Aufgaben:
• A. Gib aus dem Text über Harninkontinenz nach Schlaganfall den Abschnitt von „Die Harninkontinenz gehört“ bis „vernachlässigt zu werden.“ wortgetreu wieder.
• B. Bei wie viel Prozent der Männer ist laut dem Text über Harninkontinenz nach Schlaganfall nach dem Ereignis mit Einnässen zu rechnen?
• C. Nenne alles, was der Text über Harninkontinenz nach Schlaganfall als „weitere mögliche Ursachen des Einnässens“ aufzählt.
:: Angezeigter Text
Die Harninkontinenz gehört zwar zu den häufigen Folgen eines Schlaganfalls. Doch trotz ihrer großen Bedeutung für die Betroffenen, scheint sie in der Rehabilitation eher vernachlässigt zu werden.

Funktionelle Inkontinenz durch kognitive Probleme

Bei 34 % der Frauen und 23 % der Männer ist nach dem Ereignis mit unwillkürlichem Urinabgang und Einnässen zu rechnen. Dabei gilt: Je älter die Patienten, umso größer die Wahrscheinlichkeit, dass sie bereits vor dem Ereignis Kontinenzprobleme hatten, berichtete Professor Dr. Gerhard Hamann von der Klinik für Neurologie und Neurologische Rehabilitation am Bezirkskrankenhaus Günzburg.

Was das Inkontinenzrisiko beeinflusst

  • Größe und Schwere des Großhirninfarktes
  • Beteiligung des kortikalen Blasenzentrums
  • höheres Alter
  • weibliches Geschlecht
  • begleitende Aphasien
  • schwere Paresen oder Plegien
  • Gesichtsfelddefekte
  • kognitive Einschränkungen
  • prämorbide Inkontinenz
  • Prostatahypertrophie
  • Polyurie bei Herzinsuffizienz oder renalen Problemen
Durch die Multikausalität ist es kaum möglich, neuroanatomische Schädigungen mit urodynamischen Befunden zu korrelieren, sagte Prof. Hamann

Zahlreiche Faktoren tragen zur Entwicklung der Harninkontinenz bei. So führt eine direkte Schädigung des kortikalen Blasenzentrums oder pontiner Miktionszentren im Hirnstamm zur Blasenhyperreflexie und zur Urge-Inkontinenz. Sprachliche und kognitive Einschränkungen können eine funktionelle Inkontinenz bei eigentlich erhaltener Blasenfunktion triggern, erläuterte der Kollege. Neuropathien, Harnwegsinfektionen und Nebenwirkungen von Medikamenten sind weitere mögliche Ursachen des Einnässens. Zudem führt der mit dem Schlaganfall verbundene Stress häufig zu einer Verschlechterung schon vorher bestehender Kontinenzprobleme.
::::
:: Gegebene Angaben
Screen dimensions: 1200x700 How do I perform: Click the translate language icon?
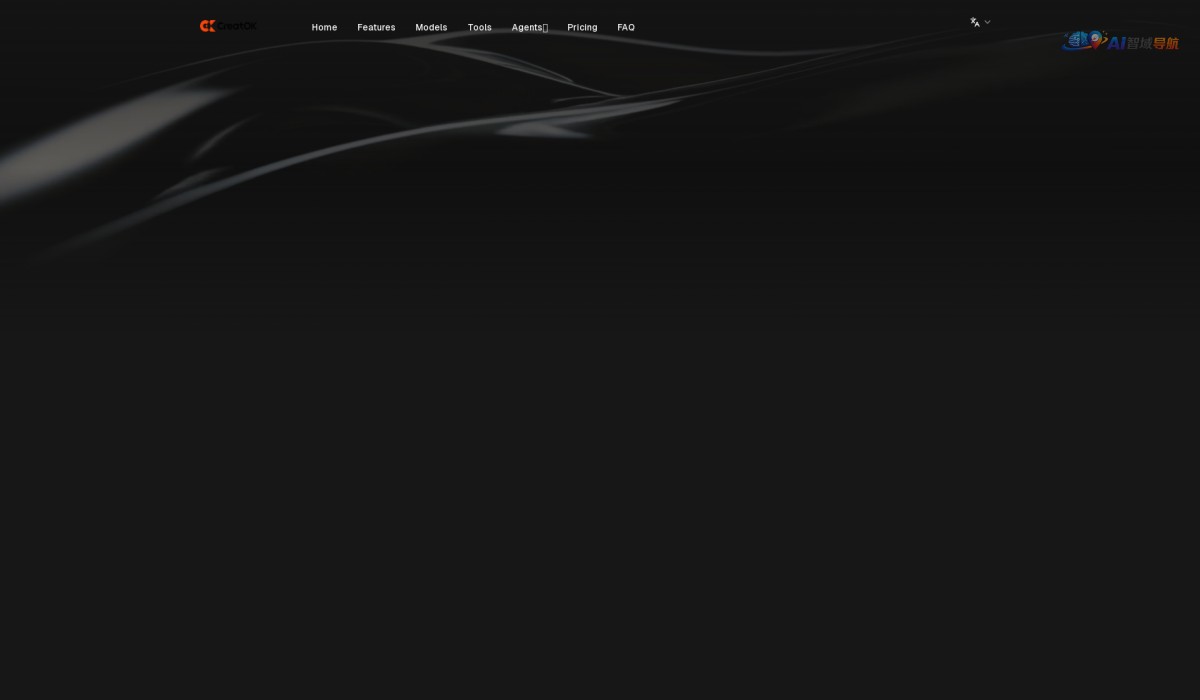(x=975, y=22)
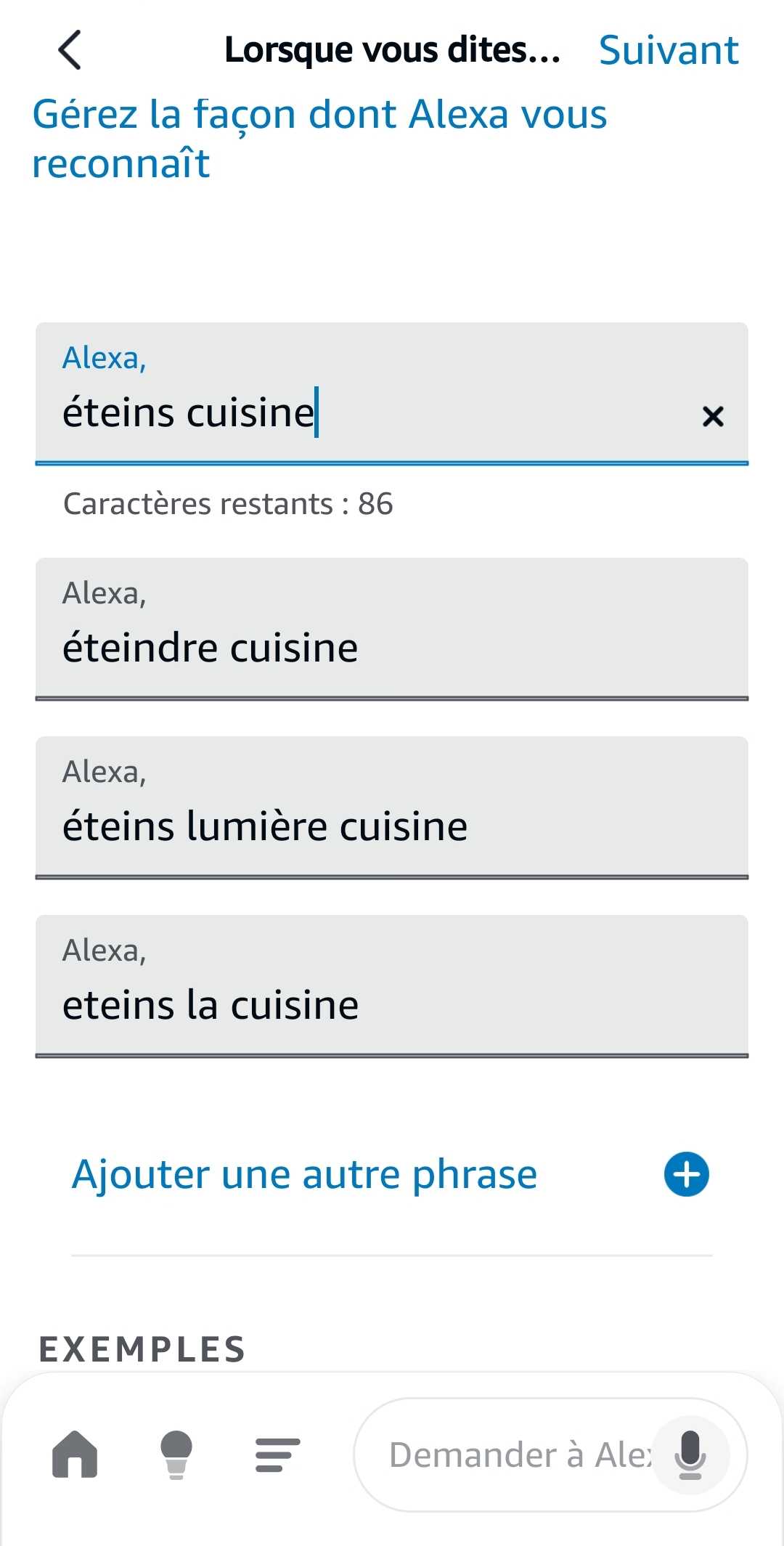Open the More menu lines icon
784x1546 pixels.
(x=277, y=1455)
::::
Lösungen:
• A.
Die Harninkontinenz gehört zwar zu den häufigen Folgen eines Schlaganfalls. Doch trotz ihrer großen Bedeutung für die Betroffenen, scheint sie in der Rehabilitation eher vernachlässigt zu werden.

• B. Bei 23 % der Männer.

• C. Neuropathien, Harnwegsinfektionen, Nebenwirkungen von Medikamenten